Even though lifetime alcohol abuse is a well-known risk factor for dementia, starting to abuse alcohol later in life could also play a role.

The research explains that if a person begins to drink a problematic amount of alcohol as they get older, it could be a sign of a dementia onset.

The research team looked at 1,519 patients, diagnosed with neurological issues, such as Alzheimer’s disease.

They found that 2.2 percent of the participants were dealing with so-called late-onset alcohol abuse.

The researchers define this as an unhealthy amount of drinking after the age of 40.

This finding led the team to linking alcohol abuse to certain neurological conditions.

Georges Naasan, the senior author of the study said: “What we found is that alcohol abuse may be the first sign of an underlying neurological condition when it presents late in life.

“While it is important to identify social factors that may lead to alcohol abuse, such as retirement, loneliness, or loss of income/loved ones/housing, our data should implore health care workers to avoid systematically attributing alcohol abuse to these aspects.”

The study concludes that alcohol abuse onset in an older age should prompt a clinical investigation into the possibility of an underlying neurodegenerative process.

This is especially important as the delay in diagnosis and treatment may increase patient and caregiver burden, the research reports.

However, the results need to be interpreted with caution due to the limitations.

Monika Wassermann, Medical Director at Olio Lusso, added: “According to the study by the IOS press, late alcohol abuse is more common in patients with behavioural variant frontotemporal dementia(bvFTD).”

This type is considered “uncommon” and triggers problems with behaviour and language, according to the NHS.

Frontotemporal dementia targets the front and sides of your brain, also known as the frontal and temporal lobes.

Wassermann continued: “The study hypothesized that this neurodegenerative disorder harms parts of the brain responsible for reward processing, impulse control, and behaviour, contributing to alcohol abuse.”

She explained that this sign can crop as early as the age of 40 years in patients with bvFTD.

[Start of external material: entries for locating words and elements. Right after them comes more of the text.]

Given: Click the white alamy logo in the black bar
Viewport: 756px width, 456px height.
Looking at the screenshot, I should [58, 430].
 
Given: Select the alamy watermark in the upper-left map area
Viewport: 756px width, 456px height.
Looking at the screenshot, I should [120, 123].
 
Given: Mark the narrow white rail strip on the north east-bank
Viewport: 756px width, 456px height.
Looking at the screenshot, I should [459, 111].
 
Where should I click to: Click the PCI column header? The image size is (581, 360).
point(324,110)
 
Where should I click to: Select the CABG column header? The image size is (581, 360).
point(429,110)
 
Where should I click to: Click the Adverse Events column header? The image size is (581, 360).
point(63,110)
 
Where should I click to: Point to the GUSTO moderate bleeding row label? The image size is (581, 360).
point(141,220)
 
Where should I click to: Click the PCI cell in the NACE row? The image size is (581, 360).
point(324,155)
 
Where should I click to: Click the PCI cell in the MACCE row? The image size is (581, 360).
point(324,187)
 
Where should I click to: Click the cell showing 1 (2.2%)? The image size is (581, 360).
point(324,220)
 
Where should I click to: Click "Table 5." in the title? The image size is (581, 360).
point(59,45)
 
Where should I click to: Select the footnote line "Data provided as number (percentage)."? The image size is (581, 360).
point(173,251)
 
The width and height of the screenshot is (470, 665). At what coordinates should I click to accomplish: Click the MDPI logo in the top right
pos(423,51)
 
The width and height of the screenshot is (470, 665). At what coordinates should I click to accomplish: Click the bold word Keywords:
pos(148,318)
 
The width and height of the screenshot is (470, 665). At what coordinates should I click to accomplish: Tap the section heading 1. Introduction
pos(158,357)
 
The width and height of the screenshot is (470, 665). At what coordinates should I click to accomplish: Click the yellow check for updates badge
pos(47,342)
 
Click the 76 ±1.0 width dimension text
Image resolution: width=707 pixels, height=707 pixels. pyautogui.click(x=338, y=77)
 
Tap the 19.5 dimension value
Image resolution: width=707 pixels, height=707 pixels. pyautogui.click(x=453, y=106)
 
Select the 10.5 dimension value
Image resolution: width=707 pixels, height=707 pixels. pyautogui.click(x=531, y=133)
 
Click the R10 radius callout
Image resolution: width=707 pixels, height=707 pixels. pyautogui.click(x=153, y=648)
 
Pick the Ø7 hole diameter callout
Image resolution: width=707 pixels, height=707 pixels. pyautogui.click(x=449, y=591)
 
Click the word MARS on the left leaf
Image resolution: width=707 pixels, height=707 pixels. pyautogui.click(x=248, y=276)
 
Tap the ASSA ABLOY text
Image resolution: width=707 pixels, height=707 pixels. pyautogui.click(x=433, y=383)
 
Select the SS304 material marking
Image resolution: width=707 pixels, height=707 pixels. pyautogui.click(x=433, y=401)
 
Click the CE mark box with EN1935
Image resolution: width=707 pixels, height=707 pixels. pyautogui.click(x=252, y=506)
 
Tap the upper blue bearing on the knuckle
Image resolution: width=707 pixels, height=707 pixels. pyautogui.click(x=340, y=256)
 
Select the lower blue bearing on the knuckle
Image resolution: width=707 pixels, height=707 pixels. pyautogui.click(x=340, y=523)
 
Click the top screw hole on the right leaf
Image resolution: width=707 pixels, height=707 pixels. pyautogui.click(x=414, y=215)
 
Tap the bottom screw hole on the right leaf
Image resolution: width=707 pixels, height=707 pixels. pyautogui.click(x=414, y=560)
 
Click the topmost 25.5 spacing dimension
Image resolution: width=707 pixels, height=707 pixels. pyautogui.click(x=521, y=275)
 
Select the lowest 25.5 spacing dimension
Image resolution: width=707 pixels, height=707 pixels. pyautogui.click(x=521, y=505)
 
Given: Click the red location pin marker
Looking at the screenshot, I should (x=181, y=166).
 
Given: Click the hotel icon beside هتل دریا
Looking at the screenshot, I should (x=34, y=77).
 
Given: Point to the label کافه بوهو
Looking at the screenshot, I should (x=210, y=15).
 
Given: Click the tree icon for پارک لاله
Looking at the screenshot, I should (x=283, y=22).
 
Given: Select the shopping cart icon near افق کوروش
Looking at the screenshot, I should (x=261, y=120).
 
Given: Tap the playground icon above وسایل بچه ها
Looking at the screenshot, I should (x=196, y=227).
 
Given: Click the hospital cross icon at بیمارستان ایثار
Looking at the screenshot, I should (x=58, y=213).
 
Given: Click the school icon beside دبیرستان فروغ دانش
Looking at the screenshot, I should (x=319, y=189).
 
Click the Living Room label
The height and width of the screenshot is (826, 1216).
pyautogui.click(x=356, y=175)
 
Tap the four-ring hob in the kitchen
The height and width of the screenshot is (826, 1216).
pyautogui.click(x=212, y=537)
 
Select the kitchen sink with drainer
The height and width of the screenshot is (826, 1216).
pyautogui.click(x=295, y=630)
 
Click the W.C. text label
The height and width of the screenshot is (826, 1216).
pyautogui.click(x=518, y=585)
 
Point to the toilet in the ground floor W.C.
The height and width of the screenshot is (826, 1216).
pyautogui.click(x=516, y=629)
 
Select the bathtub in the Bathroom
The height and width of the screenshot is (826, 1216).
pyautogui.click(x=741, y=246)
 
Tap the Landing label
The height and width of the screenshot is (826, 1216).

And the latest alcohol abuse can occur is recorded at 65 years, Wasserman added.

What are the early signs of dementia?

The medical director shared that other warning signs may include:

  • Reckless spending
  • Loss of initiative
  • Loss of interest in personal hygiene
  • Reduced interest in personal relationships, work, and hobbies
  • Hoarding
  • Binge eating
  • Mood changes.

Although there is currently no cure for dementia, getting a prompt diagnosis could help slow down the progress in some cases.

That’s why it’s important to contact your GP if you start experiencing the signs of dementia.